Technical Writing is Hard - The Git Glossary
A member of the Soylent News community has published the start of a Git Glossary (version control software).
He points out many problems with terminology within the official git documentation, and hopes to fix this by starting a glossary which is unambiguous.
He states his target audience which should include me, because I have a mediocre understanding of git. But I will never use his git glossary (despite it being golly good already, and very well researched). I learn by example, and grasp the fundamentals gradually with experience. I can't recall ever looking to a glossary to find meaning. I look at examples, and read documentation, and I gradually build an understanding of the system.
The glossary writer wants hard and fast definitions up front, and then use those definitions rigorously. I suppose that is mandatory for a glossary writer, but should all the documentation be so rigourous?
That isn't how children learn languages, should we expect technical documentation to be different? Should we teach children the complete definition of "cat" up front, or be fast and loose at first, and then surprise (and confuse) them when we say that a lion is a cat?
Maybe it is necessary when a subject gets passed a threshold level of abstraction. Natural language is no longer able to convey meaning because the ambiguities cannot be resolved by a beginner, until the beginner is fluent - a chicken and egg problem.
I think part of his problem is summed up by René Magritte's This Is Not a Pipe.
If I write "a pipe" on a shopping list, have I added a pipe to the list, or just the words "a pipe". A pipe is different to a picture of a pipe, which is different again to the word "pipe". But in everyday language, we can infer meaning (despite the ambiguities) using context.
"My shopping list contains a pipe and an apple" is unambiguous to a native English speaker. We know there is nothing to eat nor smoke, there is merely ink!
Demystifying Remotes
With regard to git, "remote" is a synonym for "remote repository". But it is used to mean the actual object AND the item on the shopping list. In exactly the same way that I've used the word "pipe" above.
We can add and remove remotes in the same way we can add and remove items from a shopping list.
We can also create and delete remotes (the actual repository, not just reference to them), in the same way we can manufacture and destroy wooden pipes.
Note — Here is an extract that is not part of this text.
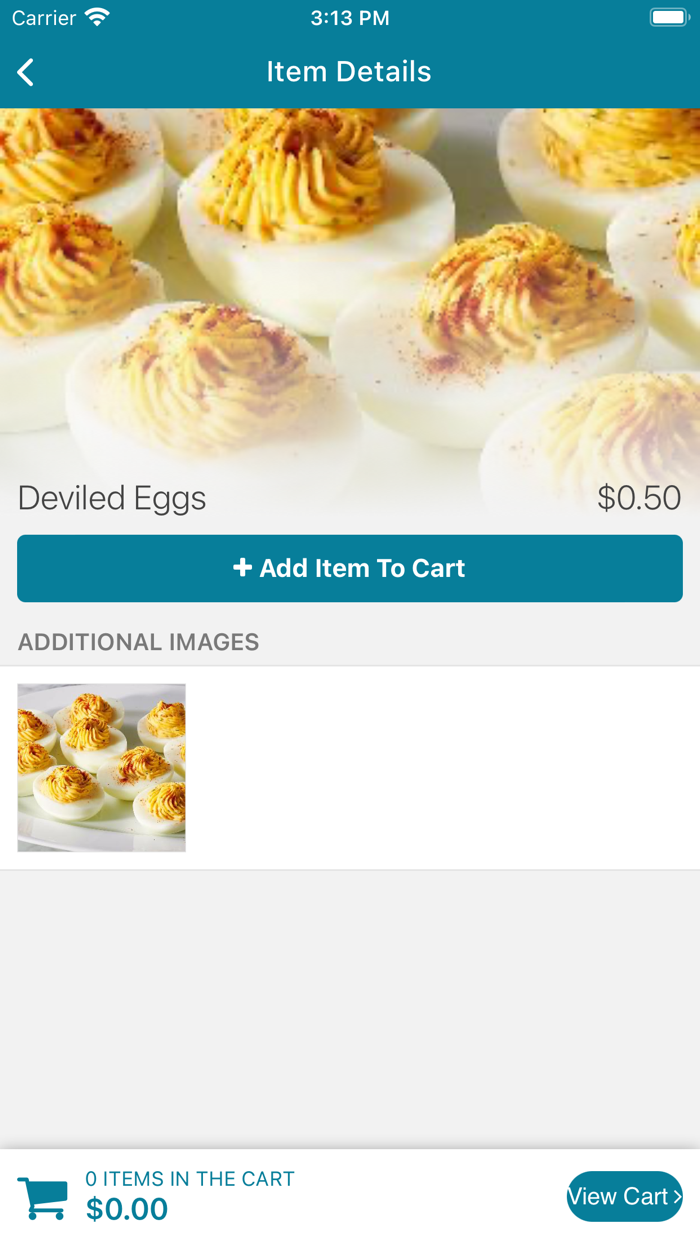
Task: Tap the Item Details title
Action: [349, 72]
With regard to remotes, things are more confusing, because the list contains a shorthand name as well as the location.
Informally, we might say the use the word remote in three contexts :
- the remote on gitlab (i.e. meaning the actual repository),
- the remote "bob" (i.e. the shorthand name of the remote on gitlab),
- the the remote "https://gitlab.com/..." (i.e. meaning the location of the remote repository)
My father is Peter. Father is a reference to a person (which is only resolved if you know who is speaking).Peter is the name of a person. Thirdly and there's an actual human being.Is father a person? Is Peter a person? Is that bloke over there a person?The glossary is attempting to set a rule that "Person" can not refer to more than one of these things for fear of confusion.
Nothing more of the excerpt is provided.